We searched the following databases up to June 2018: the Cochrane Skin Specialised Register, CENTRAL, MEDLINE, Embase, and LILACS. We searched five trials registers and checked the reference lists of included studies for further references to relevant randomised controlled trials. We checked the proceedings of key dermatology conferences from 2004 to 2018, and also searched for trials in the US Food and Drug Administration (FDA) database for drug registration.
All randomised controlled trials assessing the effects of treatments for acute guttate psoriasis or an acute guttate flare of chronic psoriasis clinically diagnosed in children and adults. This included all topical and systemic drugs, biological therapy, phototherapy (all forms: topical and systemic), and complementary and alternative therapies. We compared these treatments against placebo or against another treatment. We did not include studies on drugs that aim to eradicate streptococcal infection. We did not include studies when separate results for guttate psoriasis participants were not available.

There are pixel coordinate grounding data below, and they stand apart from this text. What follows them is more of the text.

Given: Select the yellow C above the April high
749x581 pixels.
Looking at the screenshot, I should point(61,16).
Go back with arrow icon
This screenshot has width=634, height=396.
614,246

Two review authors independently assessed study eligibility and methodological quality and extracted data. We used standard methodological procedures expected by Cochrane. Our primary outcomes were 'percentage of participants clear or almost clear (i.e. obtaining Psoriasis Area Severity Index (PASI) 100/90 and/or Physician's Global Assessment (PGA) of 0 or 1)' and 'percentage of participants with adverse effects and severe adverse effects'. Our secondary outcomes were 'number of relapses of guttate psoriasis or flares within a period of six months after the treatment has finished', 'percentage of participants achieving a PASI 75 or PGA of 1 or 2', and 'improvement in participant satisfaction measures and quality of life assessment measures'. We used GRADE to assess the quality of the evidence for each outcome.
This review included only one trial (21 participants), which compared fish oil-derived (n-3) fatty acid-based lipid emulsion (50 mL per infusion (1.05 g eicosapentaenoic and 10.5 g docosahexaenoic acid)) (10 participants) to soya oil-derived (n-6) fatty acid-based lipid emulsion (50 mL per infusion (1.05 g eicosapentaenoic and 10.5 g docosahexaenoic acid)) (11 participants) administered intravenously twice daily for 10 days, with a total follow-up of 40 days. The study was conducted in a single centre in Germany in 18 men and three women, aged between 21 and 65 years, who were in hospital with acute guttate psoriasis and had mean total body surface involvement of 25.7% ± 20.4% (range 10 to 90). The study was funded by a company that produces the oil emulsions. We found no other evidence regarding non-antistreptococcal interventions used in clinical practice for guttate psoriasis, such as topical treatments (corticosteroids, vitamin D₃ analogues), systemic drugs, biological therapy, and phototherapy.
The primary outcomes of the review were not measured, and only one of our secondary outcomes was measured: improvement in participant satisfaction measures and quality of life assessment measures. However, the study authors did report that there was rare skin irritation at the site of peripheral intravenous route, but the number of affected participants was not provided.
Improvement between baseline and day 10, using a non-validated score assessed by participants themselves daily based on five items (appearance of lesions, impairment of daily life, pruritus, burning, and pain), was greater in the group that received the fish oil-derived (n-3) fatty acid-based lipid emulsion (75%) than in the group receiving the soya oil-derived (n-6) fatty acid-based lipid emulsion (18%) (one trial, 21 participants). However, these results are uncertain as they are based on very low-quality evidence.